Ni le régime algérien, ni les ONG internationales y compris l’ONU ne peuvent ignorer l’histoire millénaire qui a toujours lié le royaume du Maroc à son Sahara. C’est là une vérité qui sort des lèvres d’un expert américain en matière de sécurité et de lutte anti-terroriste. Joe Grieboski a dernièrement affirmé que le plan d'autonomie au Sahara, sous souveraineté marocaine, procède d'une vérité historique et d'une réalité sur le terrain que nul ne peut ignorer. Cette proposition comme solution consensuelle au vieux conflit du Sahara Occidental, assure-t-il, reflète la bonne foi du Maroc face aux "mauvaises intentions du Polisario et de ses soutiens algériens".

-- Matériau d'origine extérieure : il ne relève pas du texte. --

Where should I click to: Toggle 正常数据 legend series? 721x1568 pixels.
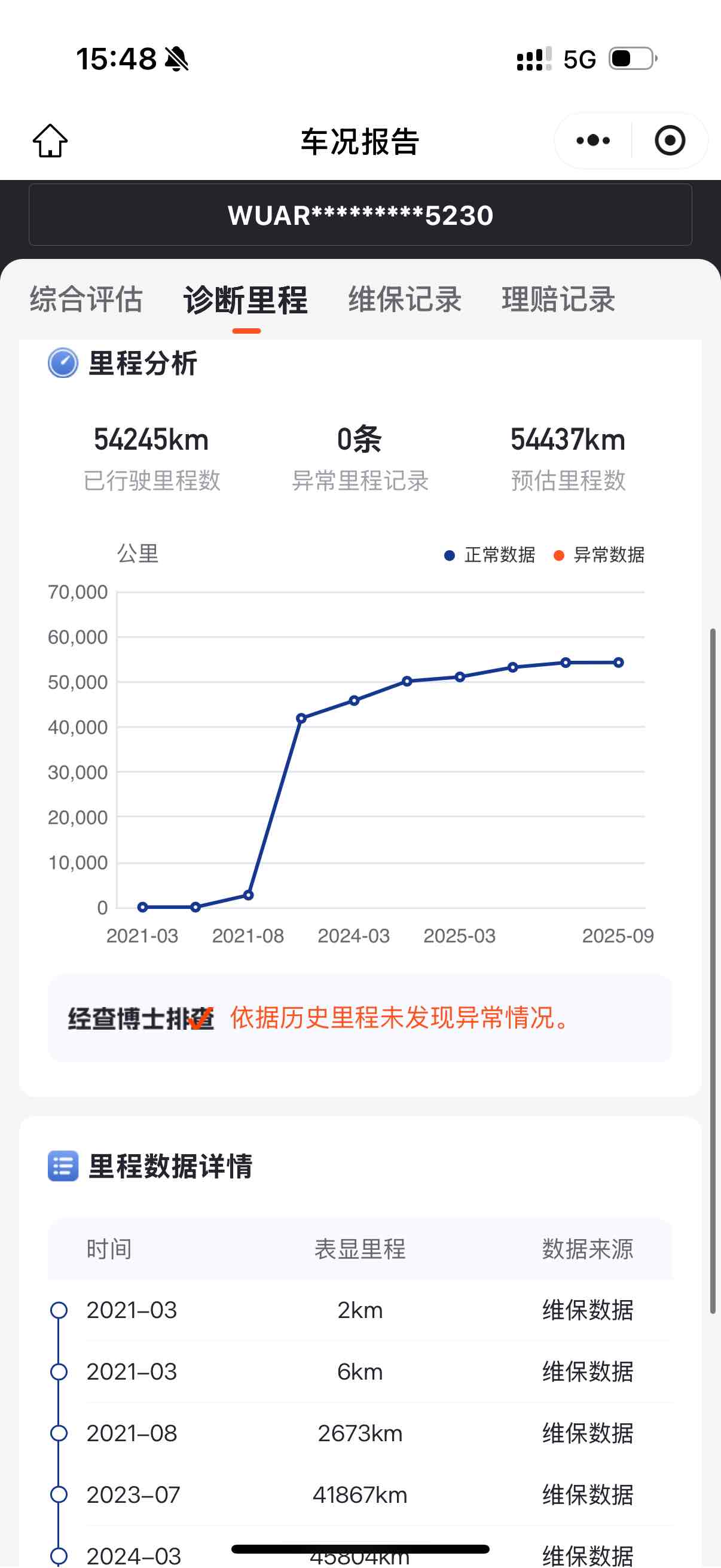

Ce plan présente aussi l'avantage de mettre fin aux souffrances qu'endurent les populations séquestrées dans les camps de Tindouf, dans le sud-ouest algérien, explique l’expert américain. Ces campements constituent le théâtre de violations caractérisées des droits de l'Homme par le Polisario, au mépris des conventions internationales, ajoute-t-il, stigmatisant les méthodes totalitaires et répressives utilisées pour bâillonner ces réfugiés et attenter à leur intégrité physique et morale.

 

Pour preuves, Joe Grieboski cite les récits et témoignages d’anciens dirigeants dissidents du Polisario et des nombreux Sahraouis ayant réussi à s'extraire des camps de Tindouf au péril de leur vie, pour aller retrouver leur terre natale au sud du Maroc. L’expert cite également le cas des militants comme Mustapha Salma Ould Sidi Mouloud, qui souffrent aujourd'hui parce qu'ils ont osé s'élever contre la pensée unique, érigée en mode de gouvernante par les hommes forts du Polisario, et déclarer publiquement leur soutien au plan marocain d'autonomie.

Pour l’expert américain, la proposition marocaine constitue pour le moment, la seule solution viable pour résoudre ce conflit et il incombe désormais à la communauté internationale de faire pression sur l'Algérie et le Polisario afin qu'ils se rendent à l'évidence. Au passage, Grieboski a mis en garde contre le statu quo, qui, soutient-il, constitue un terrain fertile aux dérives mafieuses et terroristes dans les camps et une menace pour la stabilité et la sécurité en Afrique du nord et dans la région du Sahel.

Il revient aussi à l’Onu et au Conseil de sécurité, de mettre pression sur Alger et la direction du mouvement séparatiste, pour les dissuader de persister dans leur déni de la vérité aussi bien historique que factuelle.